Superata una fase di nervosismo iniziale, l’azionario europeo si è giovato, per contro, della forza di Wall Street, anche perchè, complice la forza dell’€, nelle ultime sedute era rimasto alquanto indietro.
Sul fronte dati oggi abbiamo avuto CPI di luglio in UK, e CPI finale di luglio in Europa che ha confermato i livelli del preliminare (la core più bassa di 0.1% anno su anno). Nella tabella sotto ho inserito prezzi al consumo ed in alcuni casi prezzi alla produzione in EU, Giappone, Cina, US e UK.

Come si nota, le sorprese positive sono rilevanti e generalizzate, anche nei dati core, che sono depurati da componenti volatili come energy e cibo. In EU c’è stato anche il taglio dell’IVA in Germania che ha ridotto 0.2-0.3% dal dato aggregato, secondo alcune stime. Sarebbe errato fare un caso di una singola rilevazione, presumibilmente distorta dal rimbalzo di alcuni componenti depressi. Però sicuramente i prezzi stanno mostrando ovunque più vitalità delle attese, cosa che, con tutto lo stimolo erogato, è da tenere d’occhio. Vedremo se, come si attendono alcuni analisti, in autunno la forza dei prezzi rientrerà.
Non si può certo dire che i bonds si stiano preoccupando, visto che anche oggi i rendimenti sono scesi più o meno ovunque.

Poco dopo pranzo, nuova puntata della telenovela USA Cina.
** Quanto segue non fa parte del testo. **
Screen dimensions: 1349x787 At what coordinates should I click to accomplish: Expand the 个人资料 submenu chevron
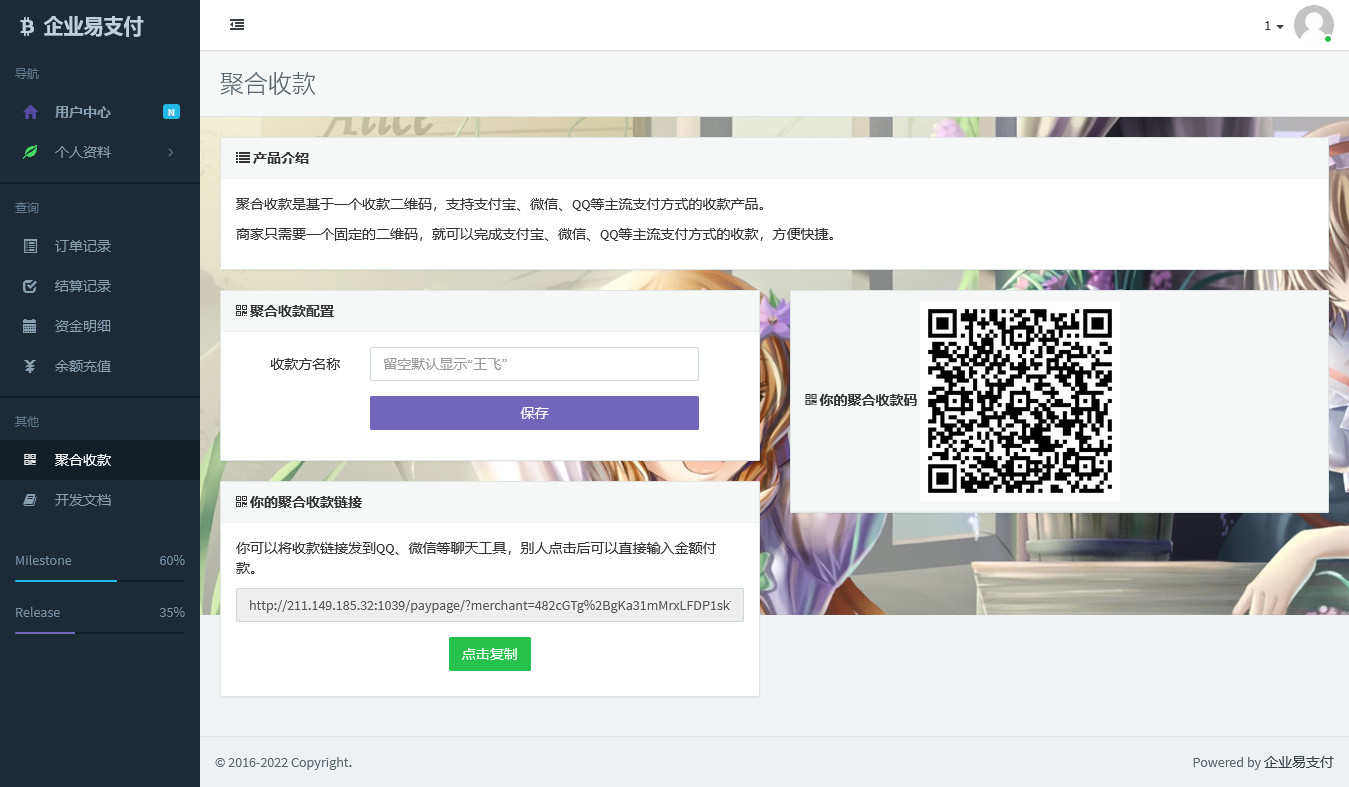pyautogui.click(x=170, y=152)
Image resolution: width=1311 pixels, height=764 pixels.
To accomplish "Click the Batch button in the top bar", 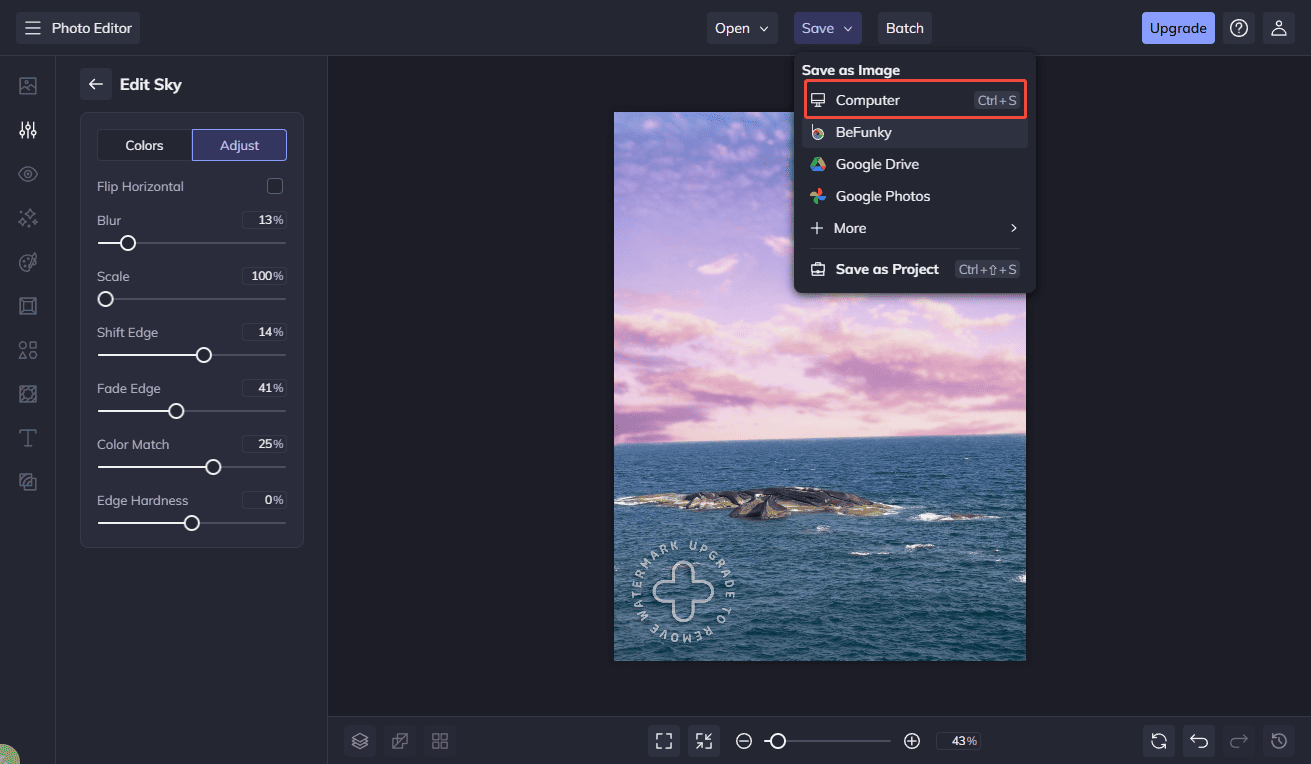I will 904,28.
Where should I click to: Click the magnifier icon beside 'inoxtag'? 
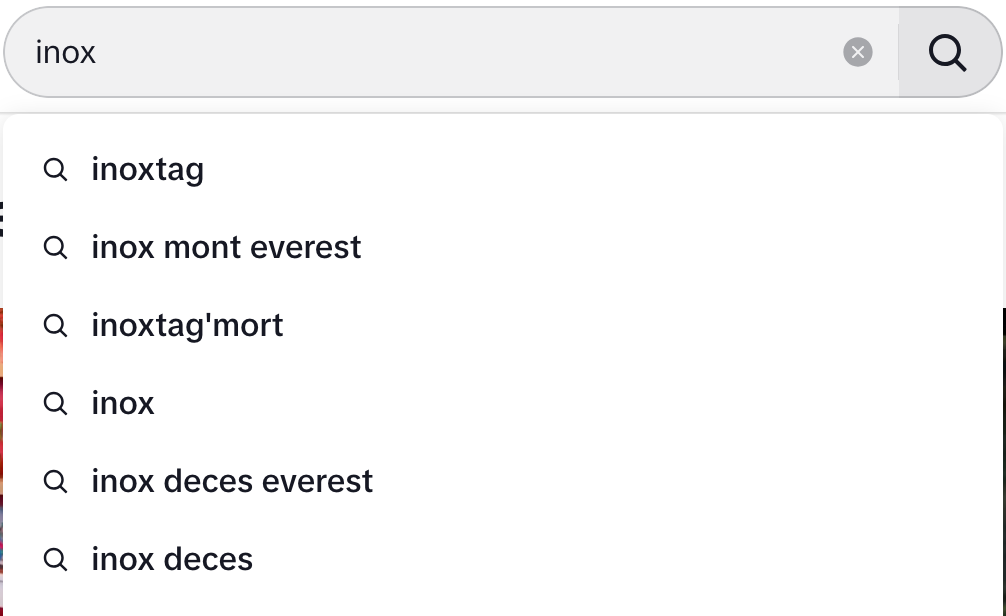click(x=55, y=169)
Trump ha sottolineato l’efficacia della sua strategia:
** TRUMP SAYS CHINA MADE LARGEST CORN ORDER IN HISTORY LAST WEEK
** TRUMP SAYS HE’S NOT HAPPY WITH CHINA
**TRUMP SAYS CHINA MADE ORDER BECAUSE THEY THINK HE’S NOT HAPPY
Successivamente il WSJ ( link ) ha riportato l’ennesimo dietrofront: Le parti hanno in programma di incontrarsi via teleconference nei prossimi giorni, per valutare i progressi nell’osservanza dell’accordo. Di nuovo al punto di partenza. Come dovrebbero prenderla i mercati? Nel dbbio, hanno snobbato le news.

In US non erano previsti dati di rilievo oggi pomeriggio, tali da influenzare gli assets. L’appuntamento rilevante è stasera, con la pubblicazione delle minute FOMC, alle 20. Un appuntamento particolarmente importante, in quanto può fornire qualche indizio su cosa ci aspetta al FOMC del 16 settembre, nel quale è prevista la pubblicazione delle nuove projections, e in cui Powell dovrebbe chiarire che politica monetaria ci aspetta in autunno e quali leve utilizzerà per gestirla: curve control, modifica del target di inflazione, nuovo QE, oppure un mix di questi strumenti (sappiamo che i tassi negativi non piacciono). Sarà un caso, ma, in assenza di altro catalyst (le notizie fiscali erano note sin dalla nottata), nel pomeriggio il Dollaro ha recuperato terreno, con gli investitori intenti a prendere profitto sui corti.
Ciò è bastato all’azionario europeo per riguadagnare un po’ di terreno su quello USA. Gli indici hanno chiuso con buoni guadagni, con banche e finanziari in generale a trainare il resto. Già citato il calo generalizzato dei rendimenti, l’€ è tornato sotto 1.19 vs $, la cui forza è costata all’oro altro consolidamento.
Wall Street continua a costruire marginalmente sui massimi di ieri, con volumi scarsi. Non c’è fretta.